Vocabulary?

In high school, students are actively and consciously taught new vocabulary through a variety of methods – quizzes being the most obvious. I remember receiving extra credit on my essays whenever I incorporated words we had recently learned. Of course, the situation changes in college – students are expected to expand their vocabulary on their own, with the exception of discipline-specific terminology.

I am a little concerned about this. Often when I am working with students on their essays, I find that they have more clarity when they explain things to me themselves in regular conversational English. In these cases I tell them that they should “simply” write what they said because it is so much clearer. Although this kind of clarity and vocabulary aren’t the same thing, couldn’t the upshot be that I am asking students to limit their experimentation with more challenging verbal styles?

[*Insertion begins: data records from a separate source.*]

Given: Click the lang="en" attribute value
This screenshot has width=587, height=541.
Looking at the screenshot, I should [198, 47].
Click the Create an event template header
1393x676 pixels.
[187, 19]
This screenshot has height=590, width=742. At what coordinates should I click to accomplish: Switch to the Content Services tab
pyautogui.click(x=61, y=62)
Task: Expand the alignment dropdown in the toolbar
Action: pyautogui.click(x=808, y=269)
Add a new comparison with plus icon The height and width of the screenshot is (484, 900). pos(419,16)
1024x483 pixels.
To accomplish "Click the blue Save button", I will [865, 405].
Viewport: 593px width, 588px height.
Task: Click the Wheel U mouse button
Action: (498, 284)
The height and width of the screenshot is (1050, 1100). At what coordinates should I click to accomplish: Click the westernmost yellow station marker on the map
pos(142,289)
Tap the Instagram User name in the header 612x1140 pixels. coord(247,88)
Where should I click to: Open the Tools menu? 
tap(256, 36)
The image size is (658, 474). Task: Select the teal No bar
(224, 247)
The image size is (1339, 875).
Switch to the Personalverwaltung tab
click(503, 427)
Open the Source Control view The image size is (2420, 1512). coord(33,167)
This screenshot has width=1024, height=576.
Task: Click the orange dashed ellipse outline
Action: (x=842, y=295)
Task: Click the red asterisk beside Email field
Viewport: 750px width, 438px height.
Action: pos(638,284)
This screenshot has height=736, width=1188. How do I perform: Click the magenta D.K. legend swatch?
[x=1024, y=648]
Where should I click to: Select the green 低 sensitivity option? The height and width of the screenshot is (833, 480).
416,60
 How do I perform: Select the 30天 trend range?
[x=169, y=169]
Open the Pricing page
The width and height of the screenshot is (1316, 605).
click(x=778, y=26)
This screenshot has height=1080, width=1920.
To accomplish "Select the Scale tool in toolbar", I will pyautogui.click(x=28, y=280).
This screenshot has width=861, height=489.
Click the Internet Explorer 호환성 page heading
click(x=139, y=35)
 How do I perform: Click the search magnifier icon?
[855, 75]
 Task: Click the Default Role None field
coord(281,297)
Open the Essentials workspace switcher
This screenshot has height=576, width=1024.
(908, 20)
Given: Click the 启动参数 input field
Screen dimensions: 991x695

How do we encourage students to become more sophisticated writers, rather than better basic writers? How do college students learn to become familiar and competent with SAT and GRE type words as well as with jargon? I am afraid that by striving for clarity with my students I may be sacrificing the learning that comes from awkwardly trying out a new phrase or “big” word.

What’s better?

I recently conducted an editing workshop where I doggedly tried to drive home the point that writing needs to be done in stages and that students should never hand in a first draft (unless a teacher specifically asks for it), etc. We were discussing ways of making sentences better and a student said that she didn’t like messing around with her writing after her first attempt. How you know if what you’re doing is “better”? How do you know you’re not making it worse?

I realized that a lot of what I try to impart to students is something that comes naturally to me. I don’t spend a lot of time thinking consciously about my own editing decisions. I chock up the beautiful and complex prose that you are now sampling to instinct. But where does it come from? How do I make value judgments about my own writing? I know “good writing” when I see, and yet I also know that’s not a good enough answer.

I told the class what I have always been told and what I also believe to be true: better writing and editing are developed over time through reading habits. I encouraged them to read as much as possible of all sorts of materials, from sports pages, and ad copy to novels. I also suggested that they read academic articles and text books out loud every once in a while.

Of course, better writing is not necessarily entirely elusive or subjective. I know that there are guidebooks about style that would probably benefit both me and my students. In fact, as I write this, I am aware that underneath a pile of papers is a book I have been meaning to read for a month: Stunning Sentences by Bruce Ross-Larson from the Effective Writing Series. Perhaps therein lies a “better” answer to this student’s question?